Als President der laatstgehouden Synode hield, Gispen oök een toespraak bij de installatie van de drie Leeraren aan de Theologische School op 9 Januari 1883.

Ze luidde aldus:

Geëerde Hoorders,

„De installatie der nieuw benoemde docenten wordt opgedragen aan de Curatoren, en meteen bepaald, dat het Moderamen bij die gelegenheid tegenwoordig zal zijn". Aldus besloot onze Synode, in het vorige jaar te Zwolle gehouden, en welk besluit te vinden is in artikel 209 van de in druk verschenen Handelingen.

Hieruit blijkt, dat het mij, als Voorzitter der Synode, niet is opgedragen bij deze plechtige gelegenheid het woord te voeren, maar alleen om er bij tegenwoordig te zijn. De onderscheiding en het voorrecht, om in deze ure een inleidend woord te spreken, heb ik alleen te danken aan de welwillendheid van H.H. Docenten en Curatoren, die mij hiertoe uitnoodigden. Dat ik, zonder aarzelen, ja met blijdschap, deze vereerende uitnoodiging aannam, zal niemand uwer bevreemden, die met mij overtuigd is van het innig en veelbeteekenend verband dat er is tusschen Kerk en School.

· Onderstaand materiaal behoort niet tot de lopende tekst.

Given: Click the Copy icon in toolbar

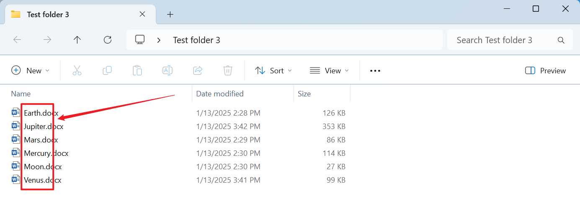Looking at the screenshot, I should pyautogui.click(x=107, y=70).
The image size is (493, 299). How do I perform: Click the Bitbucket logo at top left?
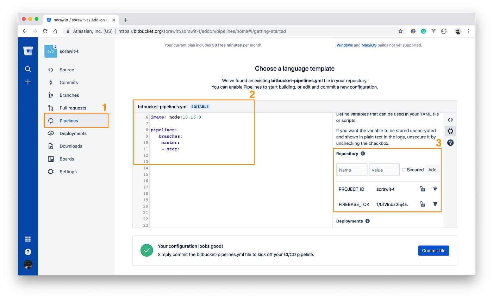coord(28,50)
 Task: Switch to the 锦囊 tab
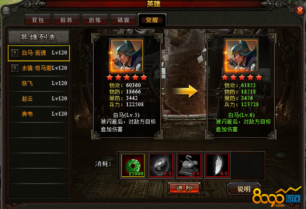coord(123,20)
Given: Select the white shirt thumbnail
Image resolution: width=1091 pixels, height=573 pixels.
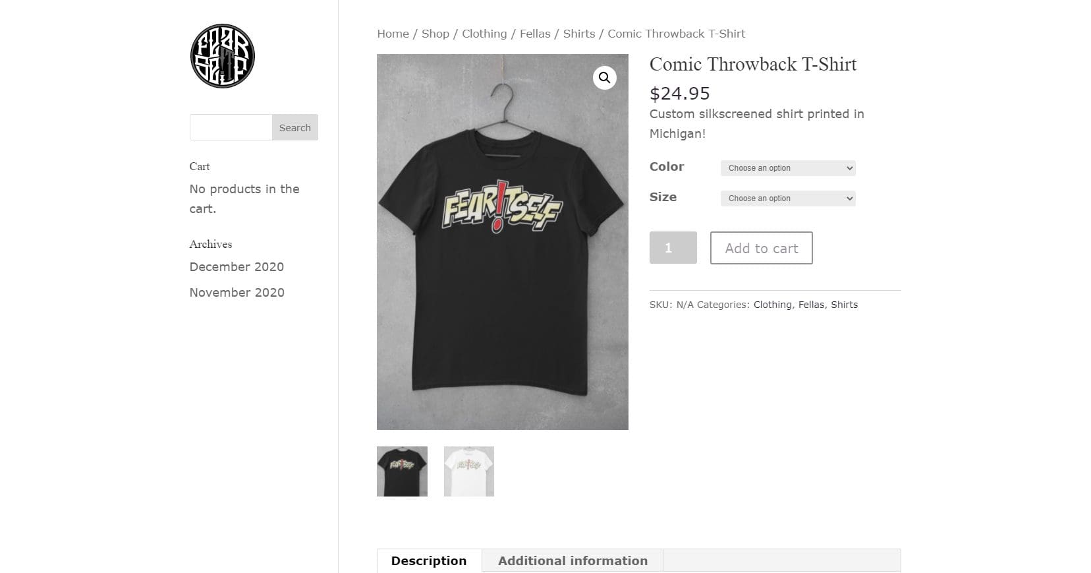Looking at the screenshot, I should click(x=468, y=471).
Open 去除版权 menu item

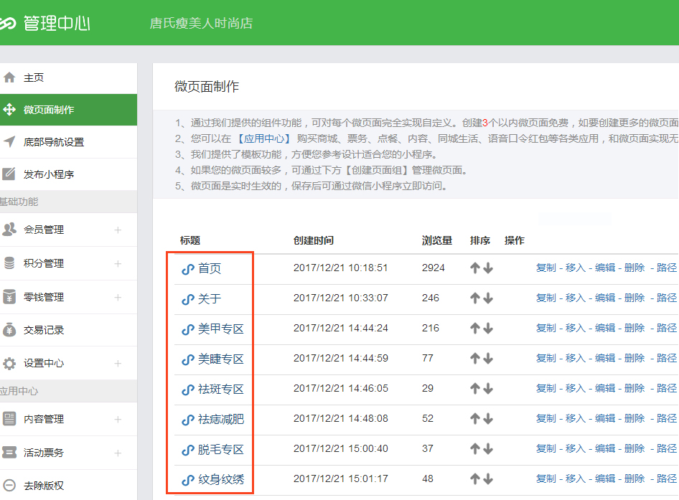44,486
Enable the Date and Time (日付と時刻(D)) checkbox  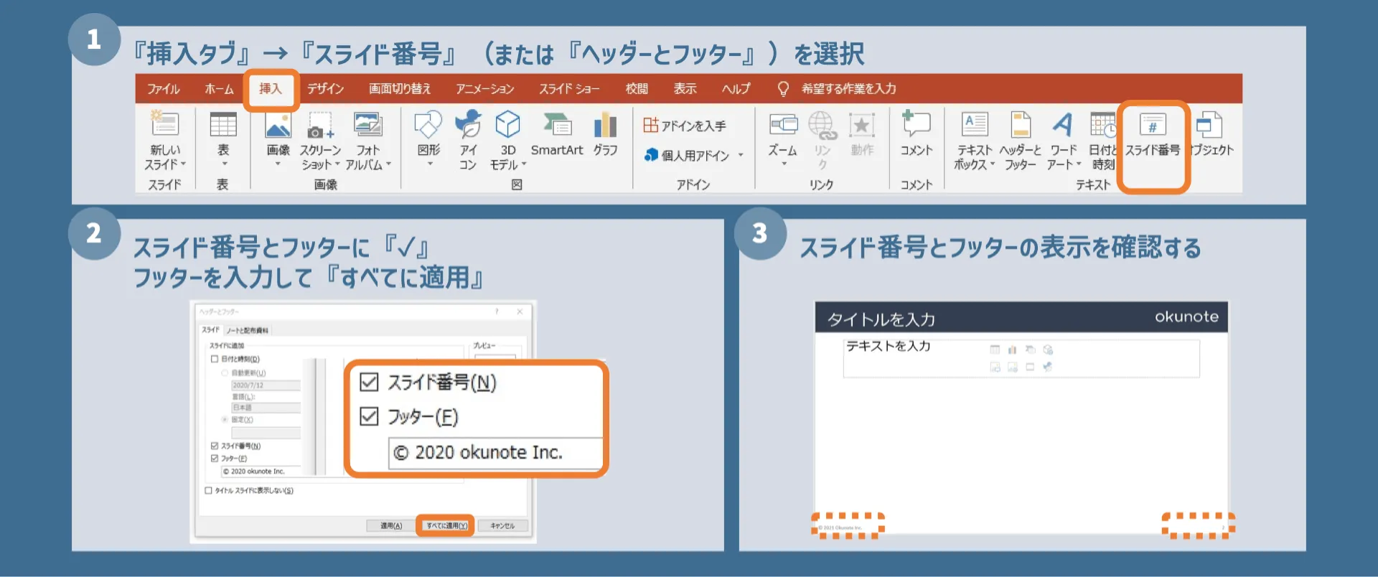pyautogui.click(x=215, y=359)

Dit verband toch is gansch natuurlijk. Wat reeds de wijsheid onder Israël verkondigde, dat eene ziel zonder wetenschap niet goed is, geldt ook van die verzameling der zielen, die Kerk heet. Eene Kerk zonder wetenschap is niet goed. Zij geeft oorzaak tot de klacht: mijn volk gaat verloren omdat het zonder kennis is, en kan onmogelijk hare roeping vervullen om in de wereld te zijn: pilaar en vastigheid der waarheid. Het geloof zelf is het zekerste weten. Het is kennen, zien, verstaan niet minder dan vertrouwen, en verlichte oogen des verstands te hebben is zoo onmisbaar voor de Kerk, dat Paulus, anders niet gewoon veel van zijn verborgen leven te spreken, openlijt verklaart, dat hij, om die zaak voor de gemeente te verkrijgen, onophoudelijk zijn knieën buigt voor Hem, in wien al het geslacht in den hemel en op de aarde genaamd wordt. Dezelfde Paulus, ook nit wetenschappelijk oogpunt, de grootste der Apostelen, geeft vele en ernstige wenken om den dienst des Woords in de gemeente toch alleen toe te vertrouwen aan mannen, die niet slechts onberispelijk, maar ook bekwaam zijn, bekwaam om anderen te leeren. Zuiverheid wil hij in de leer, maar ook deftigheid. Eene prediking, die slechts de toejuiching geniet van ruwe en onbeschaafde geesten, zou gewis niet de onverdeelde goedkeuring wegdragen van den man, die er, in den ganschen loop zijner bediening, naar streefde het Woord Gods aangenaam te maken aan alle consciëntiën der menschen, in de tegenwoordigheid Gods.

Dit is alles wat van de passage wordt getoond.